O dólar registrava queda de 2,52% ante o peso argentino, a US$ 57,995, por volta das 11h30 (horário de Brasília).  

Por outro lado, no mercado paralelo, o peso registrou queda de 1,56% para 64 pesos por dólar, segundo destacaram operadores para a agência Reuters, o que mostra uma divergência incomum que reflete a ansiedade dos investidores sobre o anúncio do controle de capitais. 

Já os prêmios de risco para manter em carteira os títulos em dólar da Argentina subiram para 2.534 pontos-base pelo índice do JPMorgan, patamar não visto pela última vez desde o grande default em 2001.

Os títulos internacionais denominados em euro e dólar caíam para mínimas recordes. Em dólar, os títulos caíam com vencimento em 2028 caíam mais de 2 centavos, para uma nova mínima de 36,58 centavos, de acordo com dados da Refinitiv. Os títulos com vencimento em 2023 e 2038 registraram perdas semelhantes. 

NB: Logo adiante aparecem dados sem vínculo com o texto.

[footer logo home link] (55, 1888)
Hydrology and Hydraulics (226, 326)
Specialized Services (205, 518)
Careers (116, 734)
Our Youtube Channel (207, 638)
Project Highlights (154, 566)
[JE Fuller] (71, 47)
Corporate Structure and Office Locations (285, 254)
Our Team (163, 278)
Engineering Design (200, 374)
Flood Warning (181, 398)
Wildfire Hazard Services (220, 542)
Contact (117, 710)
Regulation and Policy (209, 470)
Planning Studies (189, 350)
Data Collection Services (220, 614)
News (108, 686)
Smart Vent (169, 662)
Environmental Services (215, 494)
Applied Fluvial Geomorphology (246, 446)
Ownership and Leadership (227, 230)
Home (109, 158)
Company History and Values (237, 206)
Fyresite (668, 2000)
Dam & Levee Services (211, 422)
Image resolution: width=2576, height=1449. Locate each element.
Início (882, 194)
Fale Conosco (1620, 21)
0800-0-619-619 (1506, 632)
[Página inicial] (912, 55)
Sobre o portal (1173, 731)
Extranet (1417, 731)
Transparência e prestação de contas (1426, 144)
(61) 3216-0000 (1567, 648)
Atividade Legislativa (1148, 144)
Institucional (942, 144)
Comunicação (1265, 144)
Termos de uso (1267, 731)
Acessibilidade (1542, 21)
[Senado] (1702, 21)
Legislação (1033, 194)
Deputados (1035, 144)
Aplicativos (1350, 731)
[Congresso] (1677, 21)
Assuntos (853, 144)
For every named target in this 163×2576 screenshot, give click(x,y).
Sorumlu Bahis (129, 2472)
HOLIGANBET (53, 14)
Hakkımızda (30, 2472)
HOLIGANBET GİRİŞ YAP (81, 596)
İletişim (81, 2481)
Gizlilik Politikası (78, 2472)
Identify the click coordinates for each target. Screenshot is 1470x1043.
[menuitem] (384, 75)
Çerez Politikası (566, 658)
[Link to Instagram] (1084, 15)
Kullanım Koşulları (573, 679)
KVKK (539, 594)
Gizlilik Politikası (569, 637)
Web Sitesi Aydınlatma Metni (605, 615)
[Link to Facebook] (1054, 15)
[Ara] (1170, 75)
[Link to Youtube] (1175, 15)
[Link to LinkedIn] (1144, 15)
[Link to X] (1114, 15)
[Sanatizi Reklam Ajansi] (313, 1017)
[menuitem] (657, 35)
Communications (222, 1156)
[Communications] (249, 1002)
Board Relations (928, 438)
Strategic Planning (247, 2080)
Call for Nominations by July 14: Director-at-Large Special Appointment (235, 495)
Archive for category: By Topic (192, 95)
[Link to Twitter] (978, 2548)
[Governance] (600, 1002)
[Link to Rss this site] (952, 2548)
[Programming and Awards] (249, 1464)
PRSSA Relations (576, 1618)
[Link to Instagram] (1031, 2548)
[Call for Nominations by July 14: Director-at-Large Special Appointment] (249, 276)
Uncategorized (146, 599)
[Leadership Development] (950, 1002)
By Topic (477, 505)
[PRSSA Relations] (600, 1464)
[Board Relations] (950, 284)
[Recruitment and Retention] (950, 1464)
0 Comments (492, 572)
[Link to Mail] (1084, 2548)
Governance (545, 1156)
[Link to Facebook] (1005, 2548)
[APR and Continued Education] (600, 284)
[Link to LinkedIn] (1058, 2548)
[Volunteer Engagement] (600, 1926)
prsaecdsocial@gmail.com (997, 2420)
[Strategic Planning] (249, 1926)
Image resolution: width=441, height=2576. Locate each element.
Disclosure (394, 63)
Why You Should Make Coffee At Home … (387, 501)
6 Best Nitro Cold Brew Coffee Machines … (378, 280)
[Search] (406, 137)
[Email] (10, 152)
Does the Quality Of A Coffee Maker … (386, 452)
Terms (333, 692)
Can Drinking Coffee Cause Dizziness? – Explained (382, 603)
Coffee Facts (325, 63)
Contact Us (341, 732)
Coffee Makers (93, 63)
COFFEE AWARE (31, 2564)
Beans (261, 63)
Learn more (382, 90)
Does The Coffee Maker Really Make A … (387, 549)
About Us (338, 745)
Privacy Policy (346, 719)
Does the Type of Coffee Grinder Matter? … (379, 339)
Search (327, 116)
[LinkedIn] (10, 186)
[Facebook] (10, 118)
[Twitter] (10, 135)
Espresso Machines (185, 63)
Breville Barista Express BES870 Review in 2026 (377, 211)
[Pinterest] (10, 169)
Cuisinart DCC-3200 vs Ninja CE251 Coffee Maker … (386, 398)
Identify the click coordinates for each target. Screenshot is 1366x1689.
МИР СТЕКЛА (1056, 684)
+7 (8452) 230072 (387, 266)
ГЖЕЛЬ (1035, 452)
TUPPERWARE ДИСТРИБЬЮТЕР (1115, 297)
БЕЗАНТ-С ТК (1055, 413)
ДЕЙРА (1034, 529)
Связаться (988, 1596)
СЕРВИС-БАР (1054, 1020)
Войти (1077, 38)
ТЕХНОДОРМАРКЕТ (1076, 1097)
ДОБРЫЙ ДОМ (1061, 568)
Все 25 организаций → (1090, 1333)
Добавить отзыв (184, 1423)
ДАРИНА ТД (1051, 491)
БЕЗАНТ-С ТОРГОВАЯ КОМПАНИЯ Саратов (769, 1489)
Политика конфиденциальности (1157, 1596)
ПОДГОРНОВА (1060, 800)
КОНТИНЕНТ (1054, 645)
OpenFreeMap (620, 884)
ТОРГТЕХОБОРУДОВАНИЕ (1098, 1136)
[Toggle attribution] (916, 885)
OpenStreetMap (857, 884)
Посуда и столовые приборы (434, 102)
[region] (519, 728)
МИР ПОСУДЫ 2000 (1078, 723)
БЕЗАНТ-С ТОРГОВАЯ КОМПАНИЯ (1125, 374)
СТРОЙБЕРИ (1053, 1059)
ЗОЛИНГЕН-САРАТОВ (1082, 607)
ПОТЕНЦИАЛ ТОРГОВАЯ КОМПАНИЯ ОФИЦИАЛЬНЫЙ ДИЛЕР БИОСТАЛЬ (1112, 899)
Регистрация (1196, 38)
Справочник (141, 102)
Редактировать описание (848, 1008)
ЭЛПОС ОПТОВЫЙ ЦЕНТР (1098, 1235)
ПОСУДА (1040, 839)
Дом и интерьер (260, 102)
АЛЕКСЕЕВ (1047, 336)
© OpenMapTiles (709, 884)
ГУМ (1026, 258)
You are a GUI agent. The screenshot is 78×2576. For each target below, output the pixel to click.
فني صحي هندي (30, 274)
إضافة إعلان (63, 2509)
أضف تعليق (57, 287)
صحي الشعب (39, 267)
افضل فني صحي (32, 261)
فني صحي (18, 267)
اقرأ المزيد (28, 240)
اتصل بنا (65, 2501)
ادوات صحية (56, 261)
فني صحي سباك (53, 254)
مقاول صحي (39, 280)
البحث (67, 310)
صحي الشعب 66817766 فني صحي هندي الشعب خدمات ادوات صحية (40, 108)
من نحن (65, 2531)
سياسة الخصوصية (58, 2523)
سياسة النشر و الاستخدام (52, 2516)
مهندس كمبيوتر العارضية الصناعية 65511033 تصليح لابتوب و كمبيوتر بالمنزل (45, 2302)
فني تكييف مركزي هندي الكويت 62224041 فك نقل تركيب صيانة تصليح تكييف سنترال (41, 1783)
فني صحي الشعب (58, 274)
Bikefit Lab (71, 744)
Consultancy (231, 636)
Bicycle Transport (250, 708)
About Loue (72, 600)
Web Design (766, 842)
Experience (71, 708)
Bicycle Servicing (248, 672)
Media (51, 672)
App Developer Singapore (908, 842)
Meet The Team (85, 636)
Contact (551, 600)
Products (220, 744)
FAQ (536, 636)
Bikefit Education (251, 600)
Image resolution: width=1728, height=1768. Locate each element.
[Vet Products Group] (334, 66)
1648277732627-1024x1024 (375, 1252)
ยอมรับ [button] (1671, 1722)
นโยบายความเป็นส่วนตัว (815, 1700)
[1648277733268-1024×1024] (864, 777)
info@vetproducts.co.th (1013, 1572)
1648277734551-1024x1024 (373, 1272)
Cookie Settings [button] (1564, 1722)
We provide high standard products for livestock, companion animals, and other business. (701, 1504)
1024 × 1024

Os títulos em euros com vencimento em 2022 caiu 9,2 centavos, para 35,8 centavos, enquanto o “bond” com vencimento em 2027 caiu 7,5 centavos para 33,218 centavos. 

Deterioração subestimada

De acordo com a análise da XP Investimentos, apesar da medida de controle de capitais não surpreender, a velocidade na qual a deterioração do quadro institucional e econômico da Argentina ocorre foi subestimada. Do total de US$ 57 bilhões de reservas internacionais, apenas US$ 15 bilhões são líquidas e passíveis de serem usadas pelo governo.

Do ponto de vista macro, a Argentina está em retrocesso com a alta possibilidade de ter um governo intervencionista e populista, destaca a XP. 

O Credit Suisse, por sua vez, aponta que o anúncio de controle de capitais anunciado pelo governo argentino marca mais um capitulo na tentativa do presidente Mauricio Macri de sobreviver no governo e de conter a crise local.

O decreto mencionou que o governo acredita que esta medida seja necessária para garantir o normal funcionamento da economia, suportar a atividade e proteger os consumidores. O documento também mencionava como ” temporárias e urgentes”.

“O governo estava com poucas opções depois do anúncio da nova estratégia com relação ao endividamento que havia sido anunciada na ultima quarta”, afirma a equipe de análise do Credit. 

De acordo com os economistas do banco, apesar das medidas de controle de capitais não serem tão amplas quanto as que foram tomadas no segundo mandato de Cristina Kirchner, o impacto adverso vindo desse movimento deve continuar minando o peso, particularmente no mercado paralelo. 

Além disso, apesar do governo ter comentando que estas medidas devem ser válidas atá o final do ano, não é improvável que sejam estendidas por um prazo maior. 

Na mesma linha, a XP ressalta que, apesar do favorito para ser presidente, Alberto Fernández, ter declarado várias vezes que seria contra a implementação do controle de capital, é muito possível que siga o fazendo.

“Ainda assim, o FMI reconheceu a medida como gerenciamento do fluxo de capital e ‘continuará a apoiar a Argentina durante esses tempos difíceis'”, aponta a equipe da XP.

Ou seja, apesar do peso no mercado oficial e o índice da bolsa argentina subir forte com o anúncio, a moeda negociada no mercado paralelo e os preços dos títulos mantêm o alerta sobre a Argentina.